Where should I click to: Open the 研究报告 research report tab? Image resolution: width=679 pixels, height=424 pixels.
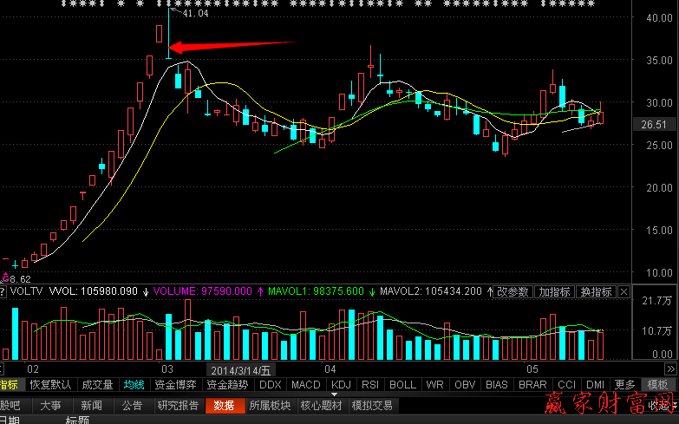(178, 405)
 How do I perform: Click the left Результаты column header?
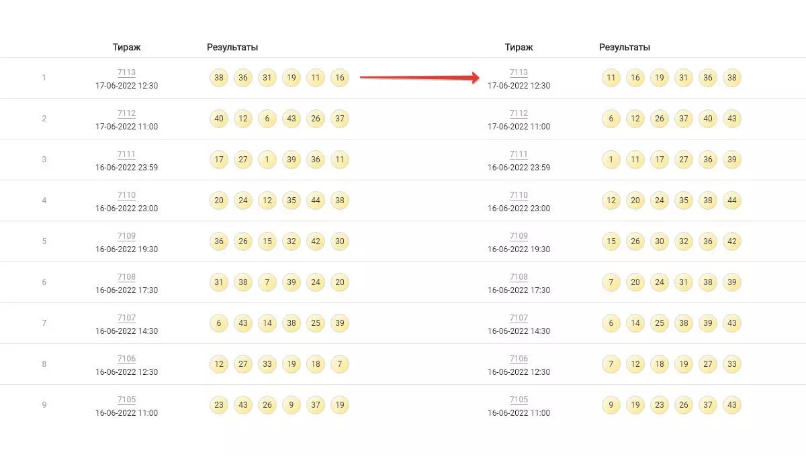click(232, 47)
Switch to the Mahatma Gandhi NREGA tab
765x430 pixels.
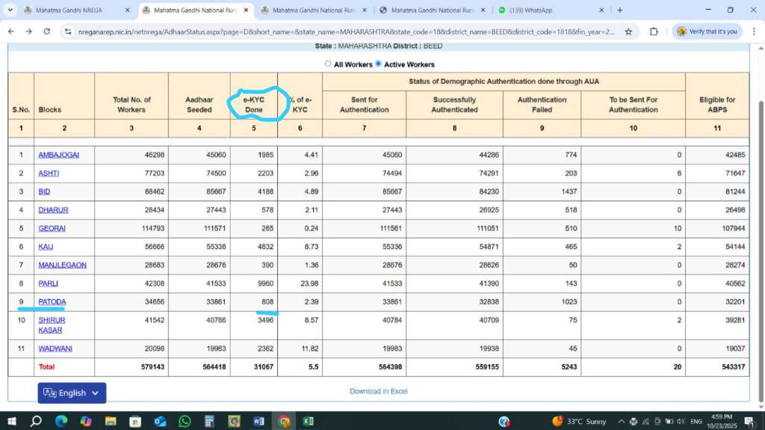click(76, 10)
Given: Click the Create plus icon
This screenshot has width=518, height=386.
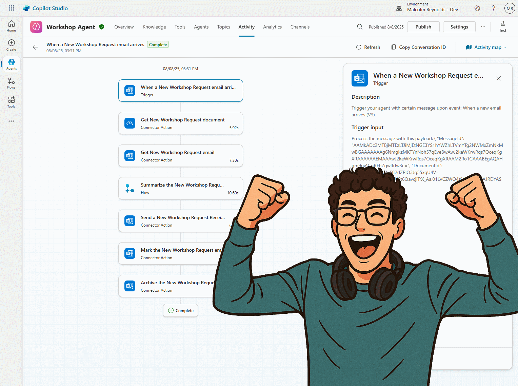Looking at the screenshot, I should point(11,45).
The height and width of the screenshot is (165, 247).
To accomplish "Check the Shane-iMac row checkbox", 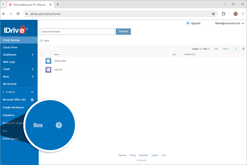I will pos(41,61).
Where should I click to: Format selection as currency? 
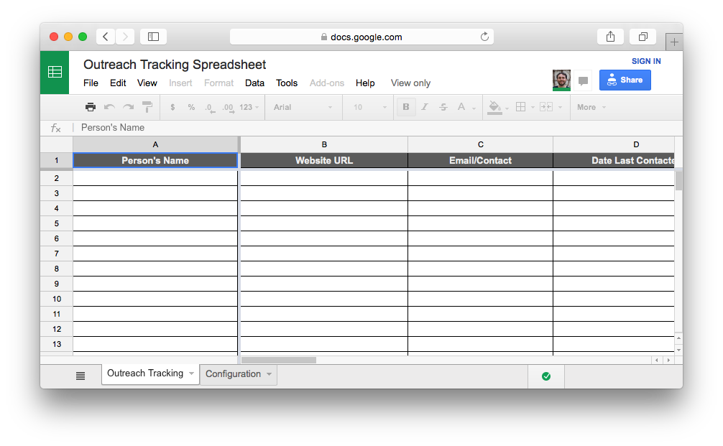[172, 106]
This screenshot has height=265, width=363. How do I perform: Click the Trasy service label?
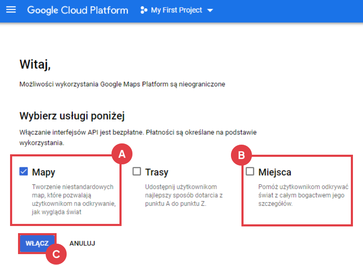pos(156,172)

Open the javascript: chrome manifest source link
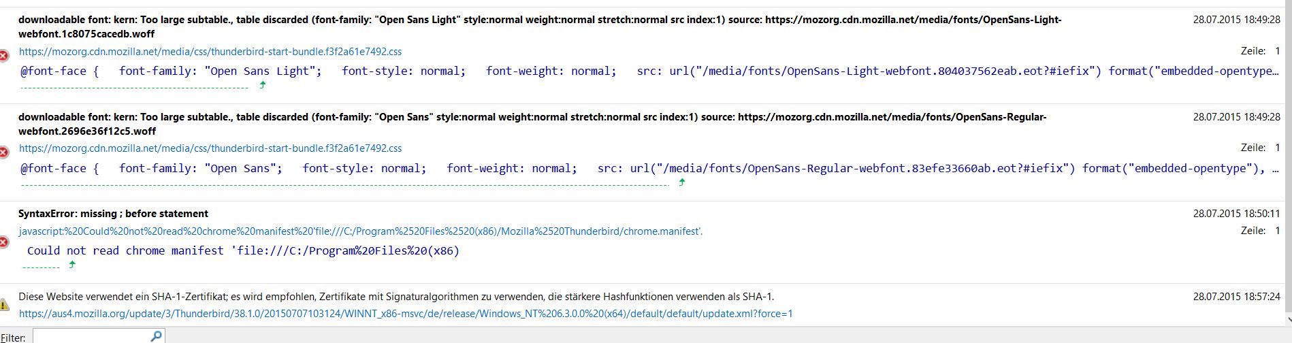(x=361, y=231)
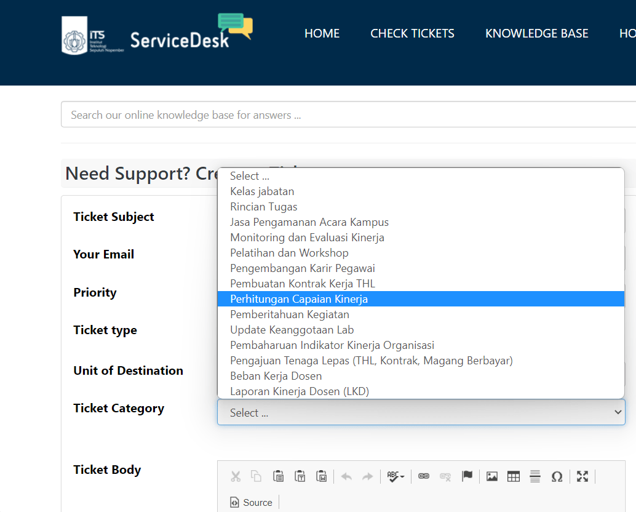Go to KNOWLEDGE BASE menu item

coord(536,34)
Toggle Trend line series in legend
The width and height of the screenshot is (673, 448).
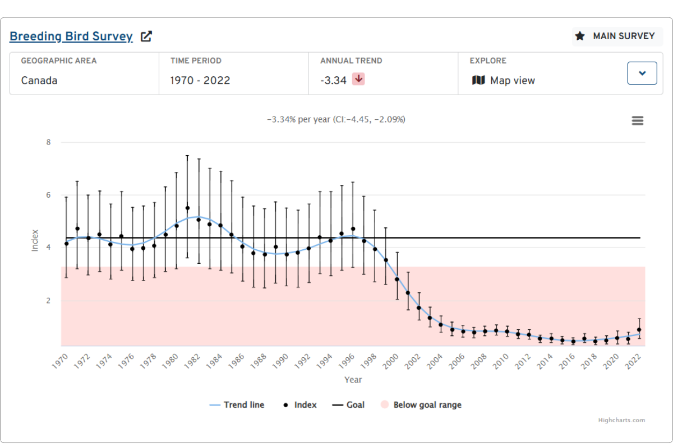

DIRECTIONS>
Nothing but the lines from the one containing "Open the javascript: chrome" through the end of the entries is to be retyped, exactly as written and without pictures.

TASK ANSWER>
Open the javascript: chrome manifest source link
(x=361, y=231)
Go to KNOWLEDGE BASE menu item

coord(536,34)
Toggle Trend line series in legend
The width and height of the screenshot is (673, 448).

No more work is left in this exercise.